2) This leaves a untapped (and I think significant) market that is less concerned with feature lists and more concerned with using the features they get.

These are the people that are buying in the US (as least those I've talked with) They are more than pleased with the EDGE/WiFi combo approach. They really value being able to use every feature they have.

Believe me, I'm a techie. I just finished compiling and installing MySQL on my iPhone, so I think I qualify Would I like all these extra features - yes - but I still understand that Apple's focus with the iPhone is different and I believe they've once again found a significant market that others are ignoring.
post #7 of 12
Thread Starter 
Quote:
So far only the USA have had the iphone. I suggest waiting until Europe have had it for a few months and then see the difference. We arnt as easily pleased as you guys.

You still haven't read the article. You are likely quantifying better to mean more features. This was addressed in the article. They found that as the phone gained more features, those features became more difficult to use. So are you saying Europeans are more pleased to have a lot of features that are difficult to figure out and use?
post #8 of 12
Quote:
Originally Posted by TenoBell View Post

You still haven't read the article. You are likely quantifying better to mean more features. This was addressed in the article. They found that as the phone gained more features, those features became more difficult to use. So are you saying Europeans are more pleased to have a lot of features that are difficult to figure out and use?

Why are people buying Blackberrys ?

Other than instant email, I can't see the advantage--

can someone help me out
post #9 of 12
Quote:
Originally Posted by sammick View Post

Why are people buying Blackberrys ?

Other than instant email, I can't see the advantage--

can someone help me out

My friend just bought one (a blackberry) and it was the right choice for him

1) push email is a requirement for him

more importantly

2) training and support - he gets these for the blackberry not for the iPhone.

and finally

3) He only needs phone and e-mail doesn't need all these other features on either the blackberry or the iphone, and wouldn't use them. I couldn't, in good faith, even try to twist his arm. Oh, and EDGE is a perfect match for him.
post #10 of 12
Thread Starter 
Quote:
Why are people buying Blackberrys ?

Blackerry was really designed for, used, and supported by enterprise business. The iPhone is more a consumer product than business.
post #11 of 12
Quote:
"People can eventually learn to use any device," Ballew said. "But that's not true usability. We wanted to see how long it took to figure out how to use the phones. That's the difference between learnability and usability."

So to kick things off, this guy exactly reverses the accepted definitions of usability and learnability.

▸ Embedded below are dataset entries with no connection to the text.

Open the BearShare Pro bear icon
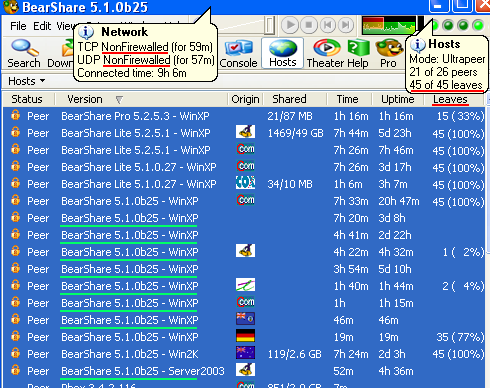The image size is (490, 388). coord(389,48)
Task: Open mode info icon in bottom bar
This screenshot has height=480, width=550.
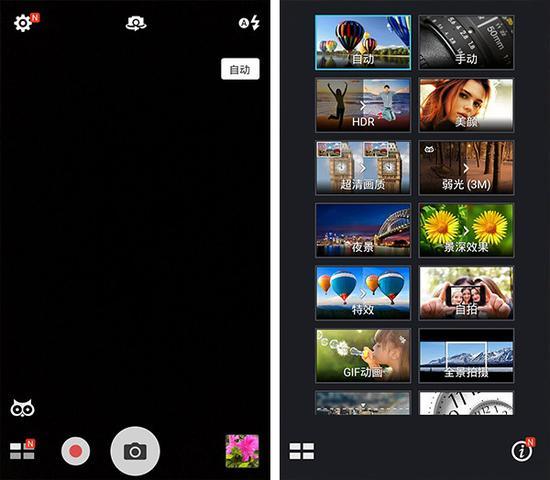Action: (x=522, y=450)
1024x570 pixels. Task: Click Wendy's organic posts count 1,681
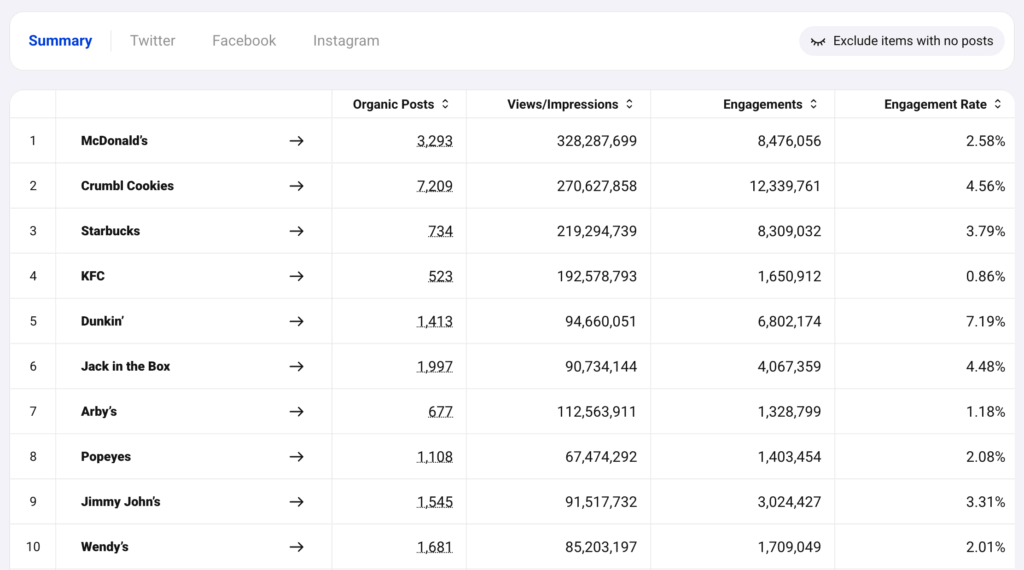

No matter what the definitions used, he's wrong. For a device like a mobile phone you keep for three years, how usable it is on day 1 is insignificant and how usable it is during the last 35 months of ownership is everything. This study only has academic interest. For deciding what to buy, I'd want to see a study of people who have used their phones for a month.
post #12 of 12
Thread Starter 
Quote:
So to kick things off, this guy exactly reverses the accepted definitions of usability and learnability

What is the accepted definition?

Quote:
For a device like a mobile phone you keep for three years, how usable it is on day 1 is insignificant and how usable it is during the last 35 months of ownership is everything.

People can learn, but isn't it much better to have software that is easy to use from day 1.